The following in press release from NSW Supreme Court:
Today the Supreme Court upheld a claim for defamation brought by the plaintiff, Ms Melinda Pedavoli, against the defendant, Fairfax Media Publications Pty Ltd for damages. In January 2014, the Sydney Morning Herald published an article titled “Female teacher quits top Catholic school after claim of sex with boys”; this was published in the print edition of the Sydney Morning Herald and made available for downloading on the newspaper’s tablet app and on its website, though under a different headline. Through the careless inclusion of incorrect information, the article wrongly identified Ms Pedavoli as the teacher concerned. Although Ms Pedavoli was not named in the article, her age and the subjects she taught were used as descriptors, effectively excluding identification of the correct teacher concerned and unequivocally identifying Ms Pedavoli.

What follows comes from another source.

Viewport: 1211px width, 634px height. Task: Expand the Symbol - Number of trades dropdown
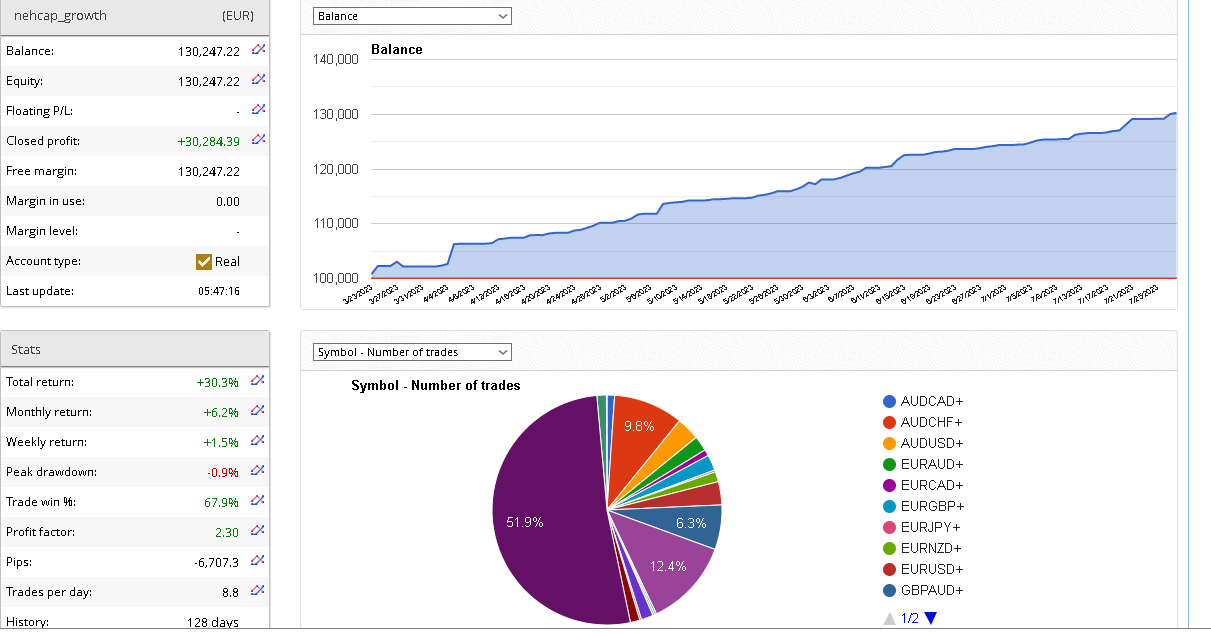coord(412,352)
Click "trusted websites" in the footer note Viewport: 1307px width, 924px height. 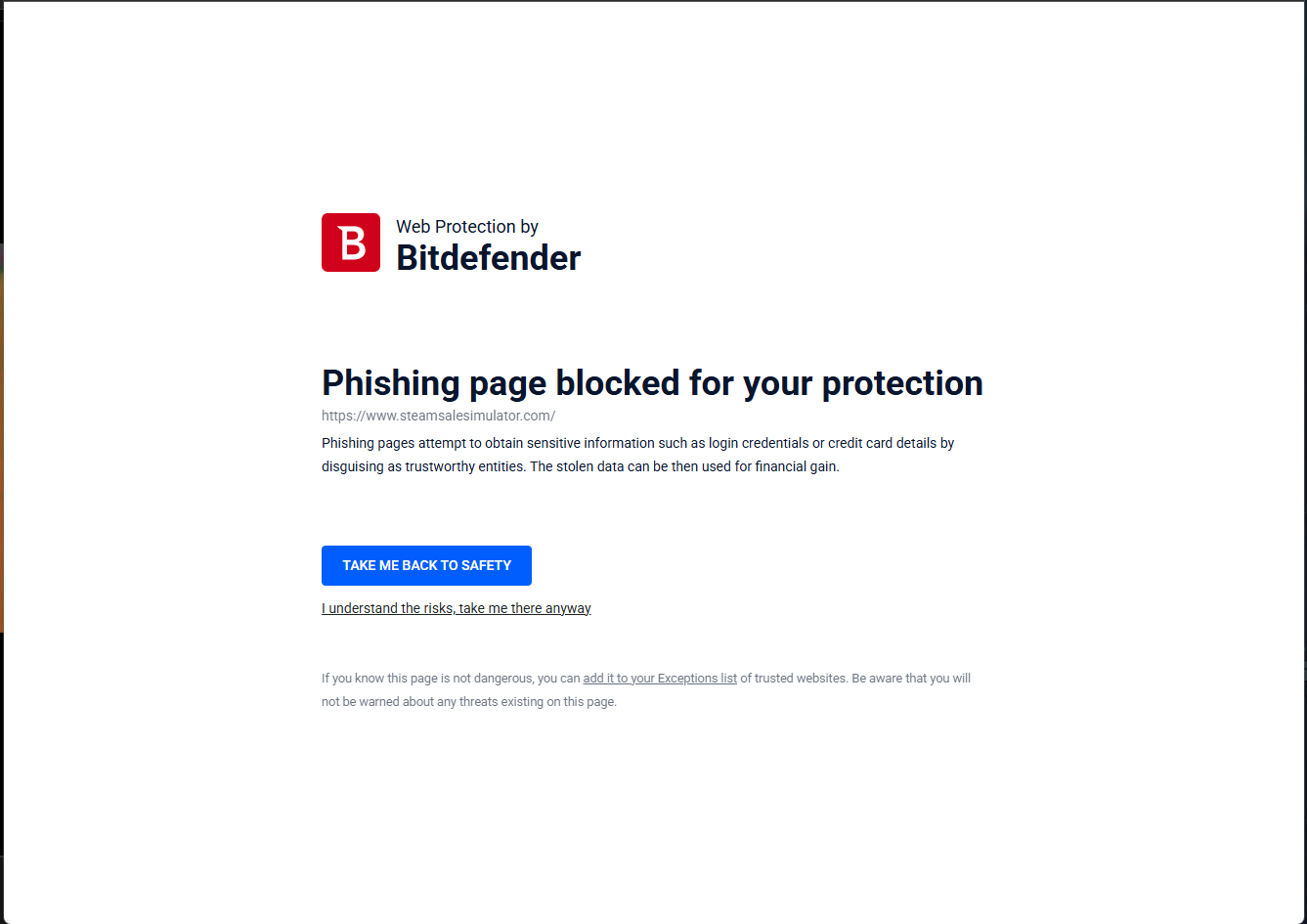[800, 679]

Ms Pedavoli contended that the article conveyed the following defamatory imputations about her:
(a) that she is a sexual predator who used boys at the school at which she taught for her sexual gratification;
(b) that she is a paedophile;
(c) that she committed a criminal offence by having sex with at least two boys at the school at which she taught; or, in the alternative,
(c)(i) that she breached child protection laws by having sex with at least two boys at the school at which she taught;
(d) that she had so seriously misconducted herself as a teacher as to deserve to have her employment terminated by the school at which she taught.

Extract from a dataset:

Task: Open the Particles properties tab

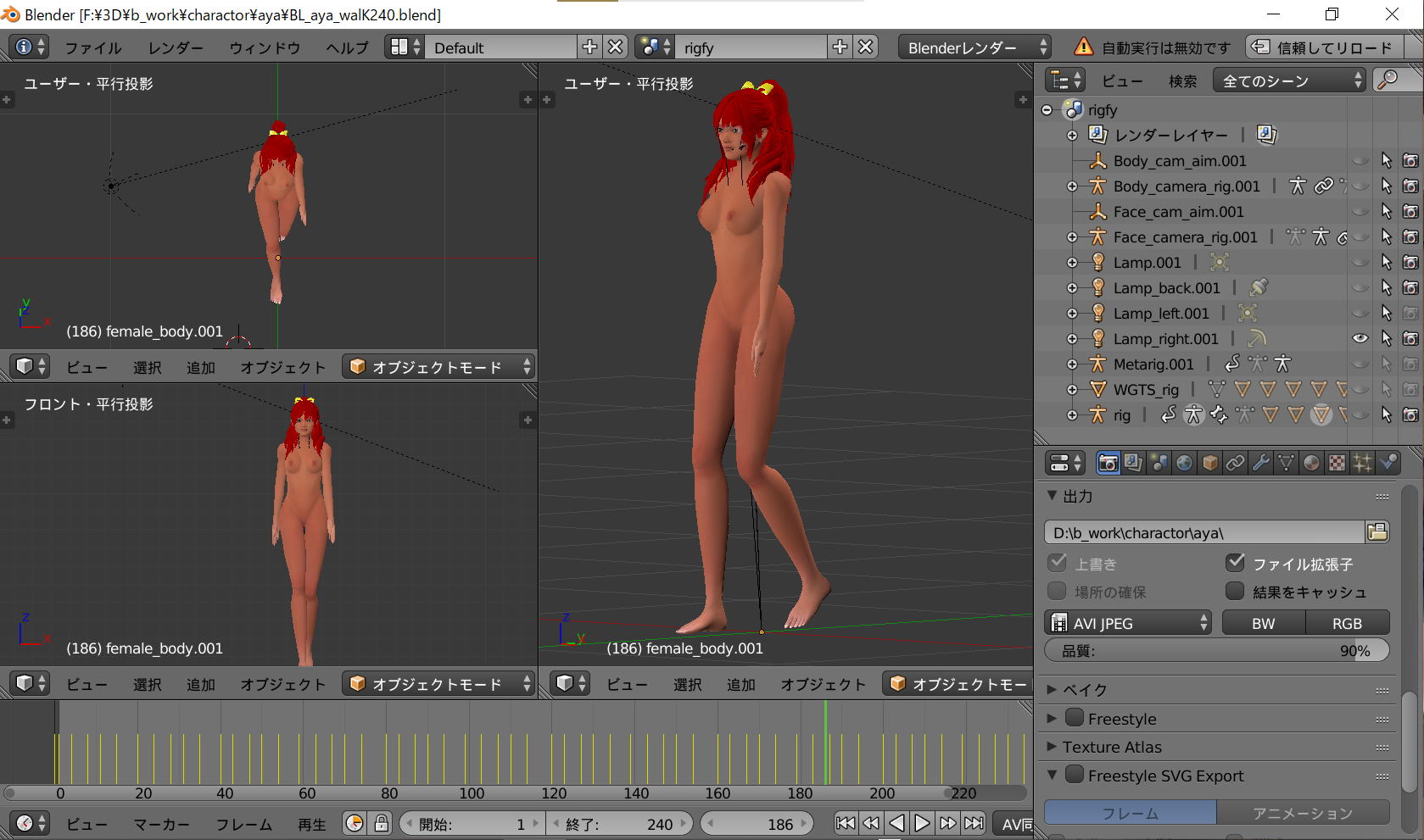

The Court found that except for imputation (b), the imputations pleaded on behalf of Ms Pedavoli were conveyed by the matters complained of.
The only defence relied upon by the defendants was the statutory defence created by s 18 of the Defamation Act 2005 of failure to accept an offer to make amends. The Court rejected the defence.
In assessing damages, the Court considered s 34 of the Defamation Act 2005, the extent of publication and the plaintiff’s hurt to feelings. The Court also considered the matters in aggravation of the plaintiff’s damages.
The Court found that the defamation greatly damaged Ms Pedavoli’s impeccable reputation and caused her immense hurt. The Court assessed the damages recoverable by Ms Pedavoli in the sum of $350,000 and found an entitlement to an award of interest at 3 per cent. The Court is yet to decide the question of costs.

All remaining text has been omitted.